» Angezeigter Text:
30.03.2008 | Jesaja 40, 26-31 (Quasimodogeniti (Erstkommunion))

QUASIMODOGENITI (ERSTKOMMUNION) – 30. MÄRZ 2008 – PREDIGT ÜBER JESAJA 40,26-31

Hebet eure Augen in die Höhe und seht! Wer hat dies geschaffen? Er führt ihr Heer vollzählig heraus und ruft sie alle mit Namen; seine Macht und starke Kraft ist so groß, daß nicht eins von ihnen fehlt. Warum sprichst du denn, Jakob, und du, Israel, sagst: «Mein Weg ist dem HERRN verborgen, und mein Recht geht vor meinem Gott vorüber»? Weißt du nicht? Hast du nicht gehört? Der HERR, der ewige Gott, der die Enden der Erde geschaffen hat, wird nicht müde noch matt, sein Verstand ist unausforschlich. Er gibt dem Müden Kraft, und Stärke genug dem Unvermögenden. Männer werden müde und matt, und Jünglinge straucheln und fallen; aber die auf den HERRN harren, kriegen neue Kraft, daß sie auffahren mit Flügeln wie Adler, daß sie laufen und nicht matt werden, daß sie wandeln und nicht müde werden.

„Red Bull verleiht Flüüüügel!“ – Der Werbespot für den Energydrink mit Koffein und Taurin ist mittlerweile Kult und hat seine erhoffte Wirkung nicht verfehlt: Red Bull zu trinken ist in; im Jahr 2006 wurden weltweit bereits drei Milliarden Dosen verkauft; das heißt: Es werden mittlerweile auf der Welt 90 Dosen Red Bull pro Sekunde konsumiert. Mit Red Bull schafft man es, so wird dem Verbraucher zumindest eingeredet, die Nacht zum Tage zu machen, ohne Ende Party zu machen, vor Examensarbeiten durchlernen zu können, rund um die Uhr Taxi zu fahren und vieles mehr – und das alles auf die ganz coole Art. Red Bull verleiht eben Flügel.
Heute feiert ihr, liebe Konfirmanden, das große Fest eurer Erstkommunion, dürft heute zum ersten Mal den Leib und das Blut eures Herrn empfangen. Und an diesem Tag ist nun eine Predigtlesung vorgesehen, in der ebenfalls Menschen das Versprechen gegeben wird, „dass sie auffahren mit Flügeln wie Adler“. Verleiht also nicht nur dieser Energydrink Flügel, sondern ist vielleicht das Heilige Abendmahl so etwas wie eine fromme Version von Red Bull? Kann man sich da etwa denselben Kick holen, wie wenn man sich ein paar Dosen von diesem klebrigen Energyzeug reinzieht?
Nein, ganz so einfach ist das natürlich nicht. Im Gegenteil: Wenn wir mal genauer hinschauen, dann stellen wir fest, dass es zwischen dem Heiligen Abendmahl und Red Bull eben doch ganz entscheidende Unterschiede gibt. Das erkennen wir, wenn wir fragen,

- wozu das Heilige Abendmahl gut ist
- was wir im Heiligen Abendmahl empfangen
- wie sich das Heilige Abendmahl auswirkt.

I.

» Zu erledigende Aufgaben:
**A)** Geben Sie aus der Predigt den Abschnitt wortgetreu wieder, der mit „Hebet eure Augen“ beginnt und bis einschließlich „nicht müde werden.“ reicht.
**B)** Wie viele Dosen Red Bull wurden laut der Predigt im Jahr 2006 weltweit verkauft?

In einem Datensatz aufgeführte Einträge
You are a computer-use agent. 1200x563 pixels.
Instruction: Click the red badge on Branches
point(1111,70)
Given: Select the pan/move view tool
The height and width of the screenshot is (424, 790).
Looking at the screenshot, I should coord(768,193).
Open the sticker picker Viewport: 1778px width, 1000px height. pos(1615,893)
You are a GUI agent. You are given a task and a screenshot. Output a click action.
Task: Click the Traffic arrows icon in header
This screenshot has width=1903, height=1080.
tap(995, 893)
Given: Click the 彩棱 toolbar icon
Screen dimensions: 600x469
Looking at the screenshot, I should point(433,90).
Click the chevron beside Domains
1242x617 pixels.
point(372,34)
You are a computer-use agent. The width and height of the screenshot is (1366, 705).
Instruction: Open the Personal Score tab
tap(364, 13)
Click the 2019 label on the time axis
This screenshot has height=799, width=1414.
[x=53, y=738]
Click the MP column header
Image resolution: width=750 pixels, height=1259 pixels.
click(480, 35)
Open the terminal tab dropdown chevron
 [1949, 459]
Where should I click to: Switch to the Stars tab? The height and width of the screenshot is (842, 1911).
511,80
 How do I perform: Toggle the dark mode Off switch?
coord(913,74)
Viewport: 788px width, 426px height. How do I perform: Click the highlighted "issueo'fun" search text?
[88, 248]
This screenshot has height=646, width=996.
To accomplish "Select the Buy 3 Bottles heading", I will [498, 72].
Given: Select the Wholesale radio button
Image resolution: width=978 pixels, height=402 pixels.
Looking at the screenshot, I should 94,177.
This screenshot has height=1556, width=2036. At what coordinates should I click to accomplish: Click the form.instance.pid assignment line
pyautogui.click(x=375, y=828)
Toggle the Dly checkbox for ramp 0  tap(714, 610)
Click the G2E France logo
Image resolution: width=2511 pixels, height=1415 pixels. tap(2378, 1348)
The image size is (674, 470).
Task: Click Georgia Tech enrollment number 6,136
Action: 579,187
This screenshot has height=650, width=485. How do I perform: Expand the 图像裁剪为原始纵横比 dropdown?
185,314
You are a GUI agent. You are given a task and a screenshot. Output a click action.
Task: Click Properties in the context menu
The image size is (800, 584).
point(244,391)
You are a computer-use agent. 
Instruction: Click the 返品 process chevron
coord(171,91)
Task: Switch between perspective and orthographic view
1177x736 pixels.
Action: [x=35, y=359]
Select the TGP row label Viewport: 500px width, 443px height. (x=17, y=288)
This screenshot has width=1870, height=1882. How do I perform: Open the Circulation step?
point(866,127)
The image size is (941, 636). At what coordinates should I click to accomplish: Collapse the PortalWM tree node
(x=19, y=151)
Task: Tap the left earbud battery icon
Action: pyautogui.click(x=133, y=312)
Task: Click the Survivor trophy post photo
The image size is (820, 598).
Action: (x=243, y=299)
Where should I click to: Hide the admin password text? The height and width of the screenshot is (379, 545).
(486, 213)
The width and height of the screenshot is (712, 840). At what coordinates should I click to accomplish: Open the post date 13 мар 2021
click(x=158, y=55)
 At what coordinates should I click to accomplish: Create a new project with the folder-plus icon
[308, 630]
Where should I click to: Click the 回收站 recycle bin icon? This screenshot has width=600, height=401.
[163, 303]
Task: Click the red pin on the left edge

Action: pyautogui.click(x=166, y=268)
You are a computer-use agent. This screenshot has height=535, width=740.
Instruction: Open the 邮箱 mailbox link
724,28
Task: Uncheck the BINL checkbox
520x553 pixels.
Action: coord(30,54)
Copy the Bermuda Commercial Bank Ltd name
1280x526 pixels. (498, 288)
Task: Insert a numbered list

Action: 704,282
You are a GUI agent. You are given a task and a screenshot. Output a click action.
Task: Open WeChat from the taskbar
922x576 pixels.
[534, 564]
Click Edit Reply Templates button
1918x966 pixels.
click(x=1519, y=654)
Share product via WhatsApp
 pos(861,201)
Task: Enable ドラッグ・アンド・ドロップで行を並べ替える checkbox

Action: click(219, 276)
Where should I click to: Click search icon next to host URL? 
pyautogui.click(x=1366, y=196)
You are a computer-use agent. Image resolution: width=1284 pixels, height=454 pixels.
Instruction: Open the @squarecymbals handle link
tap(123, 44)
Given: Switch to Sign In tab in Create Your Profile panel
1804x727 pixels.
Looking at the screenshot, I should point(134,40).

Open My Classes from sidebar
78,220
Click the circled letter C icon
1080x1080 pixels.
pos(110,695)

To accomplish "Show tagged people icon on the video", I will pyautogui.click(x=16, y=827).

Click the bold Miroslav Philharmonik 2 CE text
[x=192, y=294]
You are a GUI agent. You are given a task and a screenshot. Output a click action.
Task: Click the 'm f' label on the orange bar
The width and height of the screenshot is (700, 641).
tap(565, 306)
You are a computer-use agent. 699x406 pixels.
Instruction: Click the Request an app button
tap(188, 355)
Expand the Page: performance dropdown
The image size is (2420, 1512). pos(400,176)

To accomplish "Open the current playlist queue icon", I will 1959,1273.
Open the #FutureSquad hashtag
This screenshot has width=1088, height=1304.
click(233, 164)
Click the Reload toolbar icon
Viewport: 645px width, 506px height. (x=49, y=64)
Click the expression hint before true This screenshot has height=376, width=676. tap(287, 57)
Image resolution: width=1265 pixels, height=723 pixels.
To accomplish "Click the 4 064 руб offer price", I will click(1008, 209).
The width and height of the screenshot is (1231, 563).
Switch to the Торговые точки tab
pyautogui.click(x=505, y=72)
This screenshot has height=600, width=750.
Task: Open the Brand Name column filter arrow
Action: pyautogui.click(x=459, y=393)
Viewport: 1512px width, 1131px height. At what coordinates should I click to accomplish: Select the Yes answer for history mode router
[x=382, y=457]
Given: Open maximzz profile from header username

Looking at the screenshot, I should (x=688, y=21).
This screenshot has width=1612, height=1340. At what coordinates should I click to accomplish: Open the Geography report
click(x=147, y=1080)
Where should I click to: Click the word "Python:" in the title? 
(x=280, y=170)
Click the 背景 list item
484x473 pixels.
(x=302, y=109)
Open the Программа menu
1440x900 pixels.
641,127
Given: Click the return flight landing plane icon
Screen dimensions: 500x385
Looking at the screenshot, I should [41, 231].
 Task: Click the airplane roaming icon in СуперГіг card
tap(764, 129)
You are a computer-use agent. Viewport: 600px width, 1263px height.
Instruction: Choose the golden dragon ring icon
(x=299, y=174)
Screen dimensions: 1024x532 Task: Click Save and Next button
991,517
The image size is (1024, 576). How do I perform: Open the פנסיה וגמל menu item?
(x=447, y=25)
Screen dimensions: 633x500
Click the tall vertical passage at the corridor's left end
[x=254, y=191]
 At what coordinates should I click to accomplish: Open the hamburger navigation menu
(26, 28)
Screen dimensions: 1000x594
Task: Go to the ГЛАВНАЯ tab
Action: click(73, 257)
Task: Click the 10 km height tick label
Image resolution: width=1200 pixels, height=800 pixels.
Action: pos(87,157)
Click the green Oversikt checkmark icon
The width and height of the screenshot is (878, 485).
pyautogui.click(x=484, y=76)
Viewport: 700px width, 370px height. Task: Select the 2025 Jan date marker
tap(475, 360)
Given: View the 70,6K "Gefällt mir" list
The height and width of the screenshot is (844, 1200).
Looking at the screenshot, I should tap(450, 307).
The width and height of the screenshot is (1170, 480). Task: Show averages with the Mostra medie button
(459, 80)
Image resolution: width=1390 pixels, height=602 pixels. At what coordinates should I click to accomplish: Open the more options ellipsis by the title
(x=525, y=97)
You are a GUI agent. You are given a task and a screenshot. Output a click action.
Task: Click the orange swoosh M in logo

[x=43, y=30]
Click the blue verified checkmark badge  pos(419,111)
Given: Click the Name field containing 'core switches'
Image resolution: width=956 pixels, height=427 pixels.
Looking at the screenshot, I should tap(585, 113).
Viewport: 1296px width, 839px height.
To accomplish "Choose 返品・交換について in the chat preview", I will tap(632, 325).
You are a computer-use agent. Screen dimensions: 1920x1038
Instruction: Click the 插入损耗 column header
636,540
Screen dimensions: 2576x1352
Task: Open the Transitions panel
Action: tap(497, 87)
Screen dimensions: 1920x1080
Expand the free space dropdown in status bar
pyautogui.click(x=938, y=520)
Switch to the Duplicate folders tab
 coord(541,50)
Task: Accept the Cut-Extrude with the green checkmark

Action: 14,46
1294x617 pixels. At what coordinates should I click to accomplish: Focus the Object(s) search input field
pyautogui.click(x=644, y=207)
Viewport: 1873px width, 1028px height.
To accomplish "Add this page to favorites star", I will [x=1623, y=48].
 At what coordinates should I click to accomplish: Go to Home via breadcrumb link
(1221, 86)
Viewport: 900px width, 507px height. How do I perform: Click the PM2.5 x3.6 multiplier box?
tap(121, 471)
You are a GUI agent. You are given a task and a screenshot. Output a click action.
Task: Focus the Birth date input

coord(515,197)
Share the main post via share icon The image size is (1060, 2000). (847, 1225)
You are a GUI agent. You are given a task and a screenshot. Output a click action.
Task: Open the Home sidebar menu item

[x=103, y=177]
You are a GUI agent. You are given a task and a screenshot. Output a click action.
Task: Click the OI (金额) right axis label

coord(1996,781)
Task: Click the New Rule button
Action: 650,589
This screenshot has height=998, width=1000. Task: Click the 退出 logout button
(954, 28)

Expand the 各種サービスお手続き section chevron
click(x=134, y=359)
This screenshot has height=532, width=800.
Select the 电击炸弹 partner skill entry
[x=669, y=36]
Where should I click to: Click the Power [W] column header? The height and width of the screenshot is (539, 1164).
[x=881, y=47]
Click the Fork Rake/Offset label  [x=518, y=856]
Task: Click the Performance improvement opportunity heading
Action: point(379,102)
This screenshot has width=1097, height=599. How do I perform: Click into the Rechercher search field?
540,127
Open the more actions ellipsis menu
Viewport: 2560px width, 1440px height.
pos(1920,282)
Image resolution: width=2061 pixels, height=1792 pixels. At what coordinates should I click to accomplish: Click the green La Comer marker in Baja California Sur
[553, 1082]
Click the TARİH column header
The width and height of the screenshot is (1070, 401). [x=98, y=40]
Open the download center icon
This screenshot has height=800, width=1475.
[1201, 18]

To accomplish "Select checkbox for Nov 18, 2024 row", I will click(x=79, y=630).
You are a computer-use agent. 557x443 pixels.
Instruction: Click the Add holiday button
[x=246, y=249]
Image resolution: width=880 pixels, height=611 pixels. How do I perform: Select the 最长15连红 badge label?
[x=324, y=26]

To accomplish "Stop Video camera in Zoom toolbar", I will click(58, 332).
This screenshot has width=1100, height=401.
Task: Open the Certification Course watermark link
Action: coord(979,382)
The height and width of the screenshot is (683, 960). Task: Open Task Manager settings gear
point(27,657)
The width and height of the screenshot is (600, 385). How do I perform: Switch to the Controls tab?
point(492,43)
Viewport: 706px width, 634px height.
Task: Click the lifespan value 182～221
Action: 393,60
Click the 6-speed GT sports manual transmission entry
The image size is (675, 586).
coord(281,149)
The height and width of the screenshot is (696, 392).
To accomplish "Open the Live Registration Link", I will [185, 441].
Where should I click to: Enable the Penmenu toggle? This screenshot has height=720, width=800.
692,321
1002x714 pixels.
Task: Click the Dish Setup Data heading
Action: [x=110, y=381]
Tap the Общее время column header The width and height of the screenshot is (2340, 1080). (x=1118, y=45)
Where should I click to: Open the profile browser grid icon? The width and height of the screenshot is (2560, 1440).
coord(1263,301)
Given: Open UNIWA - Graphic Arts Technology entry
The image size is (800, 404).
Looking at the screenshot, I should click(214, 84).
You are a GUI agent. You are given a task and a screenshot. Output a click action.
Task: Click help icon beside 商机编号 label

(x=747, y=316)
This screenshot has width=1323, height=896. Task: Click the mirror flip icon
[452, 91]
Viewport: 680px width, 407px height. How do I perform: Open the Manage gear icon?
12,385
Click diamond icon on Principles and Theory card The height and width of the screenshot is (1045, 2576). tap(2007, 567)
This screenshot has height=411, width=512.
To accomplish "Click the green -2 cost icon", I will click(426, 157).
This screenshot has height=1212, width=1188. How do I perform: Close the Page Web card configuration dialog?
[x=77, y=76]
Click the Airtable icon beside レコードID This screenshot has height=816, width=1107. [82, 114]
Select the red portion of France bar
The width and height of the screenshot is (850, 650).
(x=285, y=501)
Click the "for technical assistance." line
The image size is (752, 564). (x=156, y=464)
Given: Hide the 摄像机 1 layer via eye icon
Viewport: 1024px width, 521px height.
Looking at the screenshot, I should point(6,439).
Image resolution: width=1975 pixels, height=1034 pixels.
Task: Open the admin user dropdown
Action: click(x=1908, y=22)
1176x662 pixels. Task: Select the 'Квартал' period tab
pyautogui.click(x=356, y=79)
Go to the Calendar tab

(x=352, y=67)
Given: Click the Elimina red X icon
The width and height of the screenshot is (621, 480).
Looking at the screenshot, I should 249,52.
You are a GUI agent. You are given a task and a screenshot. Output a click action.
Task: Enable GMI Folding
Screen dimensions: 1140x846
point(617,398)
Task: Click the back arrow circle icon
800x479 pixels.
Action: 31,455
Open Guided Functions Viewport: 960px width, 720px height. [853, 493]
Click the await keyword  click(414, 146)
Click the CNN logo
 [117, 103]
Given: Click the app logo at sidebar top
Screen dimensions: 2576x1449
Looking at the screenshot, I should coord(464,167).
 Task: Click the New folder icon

» Antworten zu Aufgaben:
**A)**
Hebet eure Augen in die Höhe und seht! Wer hat dies geschaffen? Er führt ihr Heer vollzählig heraus und ruft sie alle mit Namen; seine Macht und starke Kraft ist so groß, daß nicht eins von ihnen fehlt. Warum sprichst du denn, Jakob, und du, Israel, sagst: «Mein Weg ist dem HERRN verborgen, und mein Recht geht vor meinem Gott vorüber»? Weißt du nicht? Hast du nicht gehört? Der HERR, der ewige Gott, der die Enden der Erde geschaffen hat, wird nicht müde noch matt, sein Verstand ist unausforschlich. Er gibt dem Müden Kraft, und Stärke genug dem Unvermögenden. Männer werden müde und matt, und Jünglinge straucheln und fallen; aber die auf den HERRN harren, kriegen neue Kraft, daß sie auffahren mit Flügeln wie Adler, daß sie laufen und nicht matt werden, daß sie wandeln und nicht müde werden.

**B)** Drei Milliarden Dosen.